Moreover, to further optimize resource scheduling and data processing in edge computing environments, container technology has been introduced as the smallest processing unit. K8s is employed to manage these containers, automating deployment, scaling, and operations. Container technology can flexibly and efficiently manage and allocate computing resources while ensuring isolation, enabling edge servers to better collaborate in handling complex business processes.

2.2. Asymmetry in RDMA Unilateral Communication

The core of the RDMA protocol lies in its one-sided read-and-write capabilities, which provide the foundation for efficient data transmission. RDMA’s one-sided operations can be categorized into active and passive operations [28]. In active operations, the server initiates RDMA operations to write data to or read data from the client. In passive operations, the client initiates requests for data reads or writes, and then the server merely responds to these requests passively. However, the resources consumed and latency incurred by actively initiating RDMA operations differ from those involved in passively responding to RDMA operations.

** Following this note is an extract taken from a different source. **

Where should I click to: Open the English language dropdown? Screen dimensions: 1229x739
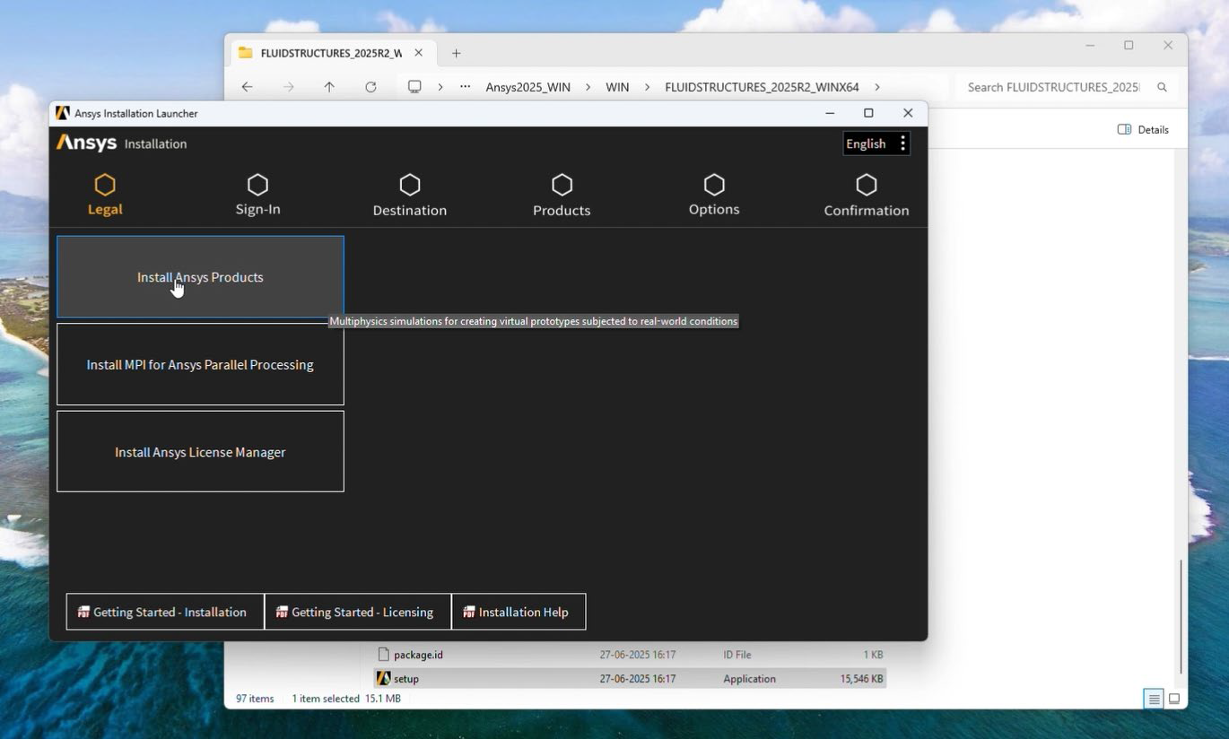(866, 143)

Due to the unique nature of RDMA communication, some data processing functions are directly integrated into the RDMA NIC (RNIC) hardware, allowing RDMA operations to bypass the operating system kernel and occur directly at the hardware level [29]. During one-sided RDMA transmissions, passive RDMA operations (receive operations) are entirely handled by the RNIC hardware. In contrast, active RDMA operations (initiate requests) involve interaction between hardware and software. This process includes sending a work request, waiting for an acknowledgment (ACK) from the remote RNIC, and generating a completion queue entry (CQE) upon request completion, which requires data tracking throughout to ensure successful operation.

This asymmetry, referred to as the asymmetry of RDMA one-sided communication, implies that during data transmission, the initiating side (active party) bears most of the processing burden, while the responding side (passive party) only needs to provide simple responses. Consequently, under the same conditions, the cost of processing passive RDMA operations is significantly lower than that of initiating active RDMA operations.

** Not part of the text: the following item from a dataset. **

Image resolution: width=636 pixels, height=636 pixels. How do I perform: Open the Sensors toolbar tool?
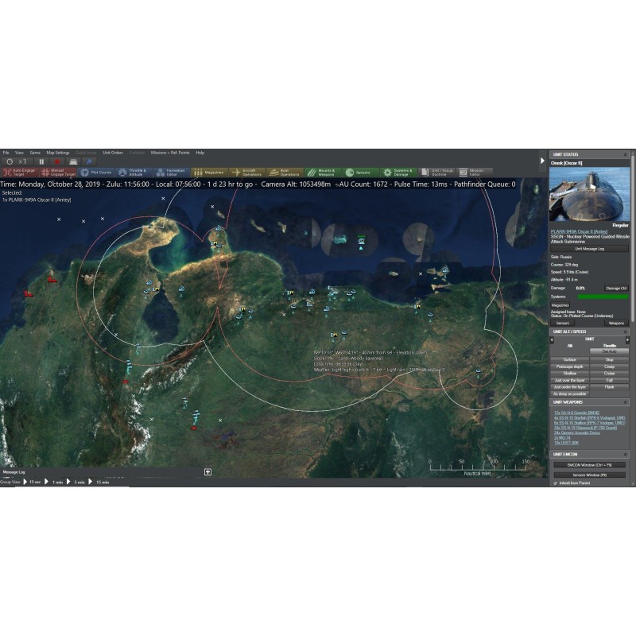[359, 172]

In edge computing, although servers work collaboratively, once the RDMA connection is established, the receiving server often does not need to send large amounts of data to the sending server. Therefore, in an RDMA-based data transmission system, the sending server uses active RDMA operations exclusively, while the receiving server exclusively uses passive RDMA operations. This approach not only conserves significant CPU and RNIC resources for the receiving server but also improves throughput and supports a higher number of RDMA connections.

2.3. Motivations for the Status-Byte-Assisted RDMA Transmission Mechanism

Currently, there are two primary transmission mechanisms: traditional RDMA data transmission and sliding window-based data transmission [11]. Traditional RDMA data transmission requires at least three network interactions: memory address notification, remote data reading/writing, and completion notification. This method incurs significant overhead in communication control and is more suitable for scenarios where transmissions are infrequent and latency is less critical.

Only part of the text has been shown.